If you already have a pre-trained dictionary or want to control initialisation:

```python
from reppi.dictionary.lc_ksvd import initialization4lcksvd

D_init, A_init, W_init, Q = initialization4lcksvd(
    X_train, H_train,
    n_components=570,
    n_iter_init=20,
    n_nonzero_coefs=30,
)

model.fit(X_train, H_train, D_init=D_init, A_init=A_init, W_init=W_init, Q=Q)
```

## API Reference

### `OMP`

```
OMP(n_nonzero_coefs, mode='batch', check_dict=True)
```

| Parameter | Description |
|-----------|-------------|
| `n_nonzero_coefs` | Maximum non-zeros per signal (sparsity T) |
| `mode` | `'batch'` (Batch-OMP, fast) or `'cholesky'` (single-signal, low memory) |
| `check_dict` | Verify unit-norm columns before encoding |

**Methods:** `encode(X, D, G=None) → Gamma`

### `KSVD`

```
KSVD(n_components, n_nonzero_coefs, n_iter=10, exact_svd=False,
     mu_thresh=0.99, mem_usage='normal', random_state=None, verbose=False)
```

| Parameter | Description |
|-----------|-------------|
| `n_components` | Number of dictionary atoms |
| `n_nonzero_coefs` | Sparsity level T |
| `n_iter` | Training iterations |
| `exact_svd` | Use full SVD in atom update (slower, slightly better) |
| `mu_thresh` | Mutual-incoherence threshold; atoms with correlation above this are replaced (default 0.99) |
| `mem_usage` | `'high'` / `'normal'` / `'low'` — controls whether G=D'D and DtX are precomputed |

**Methods:** `fit(X, D_init=None)`, `transform(X)`, `fit_transform(X)`  
**Attributes:** `D_`, `errors_`

### `LCKSVD`

```
LCKSVD(n_components, n_nonzero_coefs, alpha=4.0, beta=2.0,
       variant='lcksvd2', n_iter=50, n_iter_init=20, exact_svd=False,
       mu_thresh=0.99, random_state=None, verbose=False)
```

| Parameter | Description |
|-----------|-------------|
| `alpha` | Weight for label-consistency term (√α in the paper) |
| `beta` | Weight for classifier term (√β); LC-KSVD2 only |
| `variant` | `'lcksvd1'` or `'lcksvd2'` |
| `n_iter_init` | K-SVD iterations for the warm-start initialisation phase |

**Methods:** `fit(X, H, ...)`, `transform(X)`, `predict(X)`, `score(X, H)`  
**Attributes:** `D_`, `W_`, `A_`, `errors_`

## References

- M. Aharon, M. Elad, A. Bruckstein. *"The K-SVD: An Algorithm for Designing Overcomplete Dictionaries for Sparse Representation"*. IEEE Trans.
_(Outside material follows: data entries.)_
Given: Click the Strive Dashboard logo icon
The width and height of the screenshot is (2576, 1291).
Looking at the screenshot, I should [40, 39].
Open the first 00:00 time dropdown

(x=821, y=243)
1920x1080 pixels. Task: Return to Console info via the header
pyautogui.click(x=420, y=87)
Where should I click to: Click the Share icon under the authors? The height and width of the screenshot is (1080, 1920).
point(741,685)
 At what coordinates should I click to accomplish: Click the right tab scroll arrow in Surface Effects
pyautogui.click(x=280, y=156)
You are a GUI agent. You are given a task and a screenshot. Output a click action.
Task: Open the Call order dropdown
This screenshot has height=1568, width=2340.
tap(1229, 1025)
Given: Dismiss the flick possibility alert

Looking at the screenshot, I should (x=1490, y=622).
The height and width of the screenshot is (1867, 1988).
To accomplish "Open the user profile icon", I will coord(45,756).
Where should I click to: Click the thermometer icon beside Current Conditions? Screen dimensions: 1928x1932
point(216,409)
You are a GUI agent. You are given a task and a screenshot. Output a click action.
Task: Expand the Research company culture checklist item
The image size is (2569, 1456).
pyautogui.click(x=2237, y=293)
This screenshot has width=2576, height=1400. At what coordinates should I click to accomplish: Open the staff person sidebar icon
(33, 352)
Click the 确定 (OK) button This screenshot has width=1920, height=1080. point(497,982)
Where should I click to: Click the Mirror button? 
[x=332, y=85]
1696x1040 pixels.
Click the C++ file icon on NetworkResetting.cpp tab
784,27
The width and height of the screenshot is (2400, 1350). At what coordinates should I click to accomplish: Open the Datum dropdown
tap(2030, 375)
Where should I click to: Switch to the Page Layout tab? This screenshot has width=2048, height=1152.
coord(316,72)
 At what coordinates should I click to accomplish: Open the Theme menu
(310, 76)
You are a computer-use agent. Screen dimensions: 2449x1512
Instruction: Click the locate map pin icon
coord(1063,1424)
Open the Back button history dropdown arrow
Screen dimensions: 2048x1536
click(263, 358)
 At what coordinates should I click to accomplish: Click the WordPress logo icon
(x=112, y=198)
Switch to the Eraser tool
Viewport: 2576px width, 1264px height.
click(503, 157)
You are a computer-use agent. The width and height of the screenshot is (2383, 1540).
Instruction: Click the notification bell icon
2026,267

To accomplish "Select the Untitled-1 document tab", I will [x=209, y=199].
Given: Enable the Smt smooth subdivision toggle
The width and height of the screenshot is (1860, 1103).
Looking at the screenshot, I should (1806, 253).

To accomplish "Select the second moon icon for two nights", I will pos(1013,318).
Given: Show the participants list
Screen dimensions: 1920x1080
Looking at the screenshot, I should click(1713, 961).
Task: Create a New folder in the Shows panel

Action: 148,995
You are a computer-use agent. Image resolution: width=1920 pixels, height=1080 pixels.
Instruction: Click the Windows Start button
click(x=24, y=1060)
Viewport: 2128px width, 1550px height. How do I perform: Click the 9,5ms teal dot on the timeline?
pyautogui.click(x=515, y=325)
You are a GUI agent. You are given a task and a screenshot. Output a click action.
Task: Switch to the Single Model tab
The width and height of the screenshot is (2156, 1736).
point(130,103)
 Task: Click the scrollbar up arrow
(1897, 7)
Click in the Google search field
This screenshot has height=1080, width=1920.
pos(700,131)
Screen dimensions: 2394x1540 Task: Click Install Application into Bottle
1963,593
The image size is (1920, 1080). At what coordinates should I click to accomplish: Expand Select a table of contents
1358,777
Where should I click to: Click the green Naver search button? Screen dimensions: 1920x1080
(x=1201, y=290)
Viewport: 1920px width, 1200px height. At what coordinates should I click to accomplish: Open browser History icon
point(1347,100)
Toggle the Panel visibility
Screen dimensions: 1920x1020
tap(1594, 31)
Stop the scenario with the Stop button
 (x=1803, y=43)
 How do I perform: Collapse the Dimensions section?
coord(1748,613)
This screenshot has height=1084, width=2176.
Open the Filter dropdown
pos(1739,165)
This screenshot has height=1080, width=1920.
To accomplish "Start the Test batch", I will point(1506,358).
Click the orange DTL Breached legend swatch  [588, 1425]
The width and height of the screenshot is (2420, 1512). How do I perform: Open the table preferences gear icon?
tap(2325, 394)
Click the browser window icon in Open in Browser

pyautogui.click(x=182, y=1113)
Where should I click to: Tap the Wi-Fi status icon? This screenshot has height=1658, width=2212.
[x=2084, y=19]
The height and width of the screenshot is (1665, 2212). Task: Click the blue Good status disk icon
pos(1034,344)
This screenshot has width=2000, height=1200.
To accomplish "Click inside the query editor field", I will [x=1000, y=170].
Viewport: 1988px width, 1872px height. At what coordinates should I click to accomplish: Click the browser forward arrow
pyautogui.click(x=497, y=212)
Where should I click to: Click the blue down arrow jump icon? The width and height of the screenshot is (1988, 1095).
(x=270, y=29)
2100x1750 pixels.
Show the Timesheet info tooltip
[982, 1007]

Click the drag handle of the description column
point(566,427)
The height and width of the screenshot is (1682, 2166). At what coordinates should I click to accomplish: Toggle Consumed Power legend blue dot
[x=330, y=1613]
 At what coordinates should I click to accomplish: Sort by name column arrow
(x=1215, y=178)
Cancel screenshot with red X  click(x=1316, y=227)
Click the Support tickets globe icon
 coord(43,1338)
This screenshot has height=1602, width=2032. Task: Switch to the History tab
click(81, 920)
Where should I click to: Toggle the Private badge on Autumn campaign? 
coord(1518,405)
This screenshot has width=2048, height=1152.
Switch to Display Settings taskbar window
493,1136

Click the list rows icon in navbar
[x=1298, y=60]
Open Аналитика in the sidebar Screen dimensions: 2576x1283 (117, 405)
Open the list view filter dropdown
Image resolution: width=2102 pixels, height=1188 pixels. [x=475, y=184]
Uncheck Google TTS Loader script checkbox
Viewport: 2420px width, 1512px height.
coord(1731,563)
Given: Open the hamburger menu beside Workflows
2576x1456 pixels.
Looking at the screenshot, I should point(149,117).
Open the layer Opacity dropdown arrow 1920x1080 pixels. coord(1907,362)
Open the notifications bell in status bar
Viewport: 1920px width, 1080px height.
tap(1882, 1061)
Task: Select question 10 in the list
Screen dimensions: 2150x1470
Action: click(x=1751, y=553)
Signal Processing, 54(11), 2006.
- M. Elad, R. Rubinstein, M. Zibulevsky. *"Efficient Implementation of the K-SVD Algorithm using Batch Orthogonal Matching Pursuit"*. Technion Technical Report, 2008.
- Z. Jiang, Z. Lin, L. Davis. *"Learning A Discriminative Dictionary for Sparse Coding via Label Consistent K-SVD"*. CVPR, 2011.